| Exercise details |
When you have gone through the entries below, state how many lines include the word "heading" and write nothing else.

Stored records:
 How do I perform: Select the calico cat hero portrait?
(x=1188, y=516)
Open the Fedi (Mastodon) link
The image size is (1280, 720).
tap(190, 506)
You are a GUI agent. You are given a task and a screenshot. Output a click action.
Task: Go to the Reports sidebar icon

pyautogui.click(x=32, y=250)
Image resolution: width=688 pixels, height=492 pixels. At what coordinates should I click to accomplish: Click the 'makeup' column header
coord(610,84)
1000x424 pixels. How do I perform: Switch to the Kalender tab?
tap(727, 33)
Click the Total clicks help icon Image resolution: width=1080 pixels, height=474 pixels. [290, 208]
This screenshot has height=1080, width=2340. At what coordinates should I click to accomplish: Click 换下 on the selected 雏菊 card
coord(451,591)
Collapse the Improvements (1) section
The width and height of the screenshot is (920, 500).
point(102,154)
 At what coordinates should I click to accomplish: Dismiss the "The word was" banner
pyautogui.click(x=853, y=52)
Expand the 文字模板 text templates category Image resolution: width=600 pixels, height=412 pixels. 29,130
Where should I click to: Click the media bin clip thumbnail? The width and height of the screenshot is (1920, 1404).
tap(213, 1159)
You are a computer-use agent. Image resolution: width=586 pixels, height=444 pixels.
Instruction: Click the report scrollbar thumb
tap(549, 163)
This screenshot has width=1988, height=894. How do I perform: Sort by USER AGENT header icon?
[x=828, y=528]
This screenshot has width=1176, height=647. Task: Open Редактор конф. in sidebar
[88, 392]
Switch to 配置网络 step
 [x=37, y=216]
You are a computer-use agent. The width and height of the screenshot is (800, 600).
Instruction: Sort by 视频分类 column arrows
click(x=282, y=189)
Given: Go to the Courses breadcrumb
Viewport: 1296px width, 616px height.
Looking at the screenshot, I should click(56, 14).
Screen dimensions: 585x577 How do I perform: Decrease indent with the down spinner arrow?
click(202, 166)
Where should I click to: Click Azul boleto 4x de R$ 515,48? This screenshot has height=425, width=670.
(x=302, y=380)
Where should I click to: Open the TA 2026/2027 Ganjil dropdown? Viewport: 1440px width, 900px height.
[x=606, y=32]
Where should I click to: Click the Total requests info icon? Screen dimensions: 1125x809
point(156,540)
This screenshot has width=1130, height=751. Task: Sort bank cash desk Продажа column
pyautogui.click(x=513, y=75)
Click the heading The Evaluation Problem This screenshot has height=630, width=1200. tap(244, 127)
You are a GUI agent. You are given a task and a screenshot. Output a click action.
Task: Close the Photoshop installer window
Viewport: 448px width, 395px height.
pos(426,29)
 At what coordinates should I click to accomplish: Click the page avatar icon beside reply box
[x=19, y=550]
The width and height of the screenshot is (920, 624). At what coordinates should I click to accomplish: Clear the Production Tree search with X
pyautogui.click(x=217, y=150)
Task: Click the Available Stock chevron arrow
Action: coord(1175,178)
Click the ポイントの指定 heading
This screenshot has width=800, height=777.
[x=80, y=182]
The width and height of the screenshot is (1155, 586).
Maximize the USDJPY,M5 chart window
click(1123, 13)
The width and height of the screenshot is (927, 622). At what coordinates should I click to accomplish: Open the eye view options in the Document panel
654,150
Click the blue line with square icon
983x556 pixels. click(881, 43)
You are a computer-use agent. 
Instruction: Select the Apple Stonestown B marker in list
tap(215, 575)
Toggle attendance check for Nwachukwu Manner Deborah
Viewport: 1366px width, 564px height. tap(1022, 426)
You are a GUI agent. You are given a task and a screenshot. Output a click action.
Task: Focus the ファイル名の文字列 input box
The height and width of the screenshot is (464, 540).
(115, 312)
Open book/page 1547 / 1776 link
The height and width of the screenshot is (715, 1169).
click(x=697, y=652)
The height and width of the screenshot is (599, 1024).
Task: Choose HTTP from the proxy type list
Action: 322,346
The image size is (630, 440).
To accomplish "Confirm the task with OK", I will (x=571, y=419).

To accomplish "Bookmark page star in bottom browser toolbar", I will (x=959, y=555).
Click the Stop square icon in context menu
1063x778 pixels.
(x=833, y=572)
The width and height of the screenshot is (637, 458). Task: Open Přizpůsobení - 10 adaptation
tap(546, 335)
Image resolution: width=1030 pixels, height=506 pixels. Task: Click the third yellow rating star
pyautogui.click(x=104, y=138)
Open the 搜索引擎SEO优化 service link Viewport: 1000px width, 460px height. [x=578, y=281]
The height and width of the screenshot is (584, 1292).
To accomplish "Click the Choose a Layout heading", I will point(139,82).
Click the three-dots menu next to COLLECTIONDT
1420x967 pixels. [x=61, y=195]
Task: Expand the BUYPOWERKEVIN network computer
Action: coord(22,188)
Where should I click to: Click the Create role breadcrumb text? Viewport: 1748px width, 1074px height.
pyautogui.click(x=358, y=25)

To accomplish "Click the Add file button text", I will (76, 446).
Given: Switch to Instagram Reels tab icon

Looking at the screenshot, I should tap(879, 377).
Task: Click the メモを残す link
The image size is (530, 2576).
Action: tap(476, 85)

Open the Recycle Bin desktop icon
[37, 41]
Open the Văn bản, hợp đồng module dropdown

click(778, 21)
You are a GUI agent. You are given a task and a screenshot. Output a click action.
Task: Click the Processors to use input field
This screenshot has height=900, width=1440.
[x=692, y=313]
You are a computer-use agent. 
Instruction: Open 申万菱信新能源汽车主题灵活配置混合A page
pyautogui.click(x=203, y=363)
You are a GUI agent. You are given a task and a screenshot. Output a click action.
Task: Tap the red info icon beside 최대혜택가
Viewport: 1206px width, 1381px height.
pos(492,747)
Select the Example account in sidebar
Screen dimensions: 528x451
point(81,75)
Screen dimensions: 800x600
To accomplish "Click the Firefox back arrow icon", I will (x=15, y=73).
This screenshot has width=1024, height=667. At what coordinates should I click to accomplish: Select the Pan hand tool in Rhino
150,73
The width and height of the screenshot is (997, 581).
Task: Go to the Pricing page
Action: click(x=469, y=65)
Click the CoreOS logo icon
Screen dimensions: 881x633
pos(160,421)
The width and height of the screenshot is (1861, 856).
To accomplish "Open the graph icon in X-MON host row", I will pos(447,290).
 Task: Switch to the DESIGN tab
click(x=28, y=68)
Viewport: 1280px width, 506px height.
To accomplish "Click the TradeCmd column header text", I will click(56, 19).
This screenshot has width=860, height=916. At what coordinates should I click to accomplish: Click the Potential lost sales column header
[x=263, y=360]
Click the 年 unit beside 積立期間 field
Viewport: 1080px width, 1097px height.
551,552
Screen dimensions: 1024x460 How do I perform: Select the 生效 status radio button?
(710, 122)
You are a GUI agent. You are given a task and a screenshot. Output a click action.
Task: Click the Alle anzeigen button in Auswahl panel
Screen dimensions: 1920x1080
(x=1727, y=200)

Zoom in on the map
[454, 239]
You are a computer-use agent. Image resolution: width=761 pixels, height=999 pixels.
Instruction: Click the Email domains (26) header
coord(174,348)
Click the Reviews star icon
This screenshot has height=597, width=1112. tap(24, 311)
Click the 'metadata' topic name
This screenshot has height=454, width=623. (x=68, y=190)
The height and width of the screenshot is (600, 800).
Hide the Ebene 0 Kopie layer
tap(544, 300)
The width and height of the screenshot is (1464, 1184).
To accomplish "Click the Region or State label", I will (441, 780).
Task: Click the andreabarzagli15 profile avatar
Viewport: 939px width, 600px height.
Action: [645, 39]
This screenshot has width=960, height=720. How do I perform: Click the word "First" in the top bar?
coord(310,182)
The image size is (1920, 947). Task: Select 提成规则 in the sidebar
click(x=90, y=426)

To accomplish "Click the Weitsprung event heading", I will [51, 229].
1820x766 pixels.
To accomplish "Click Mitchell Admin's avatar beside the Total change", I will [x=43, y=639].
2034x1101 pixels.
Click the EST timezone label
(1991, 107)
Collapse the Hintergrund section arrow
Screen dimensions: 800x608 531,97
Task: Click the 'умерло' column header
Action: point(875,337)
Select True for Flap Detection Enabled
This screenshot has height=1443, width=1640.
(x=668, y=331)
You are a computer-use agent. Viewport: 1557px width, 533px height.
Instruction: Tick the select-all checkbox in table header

| Your response |
4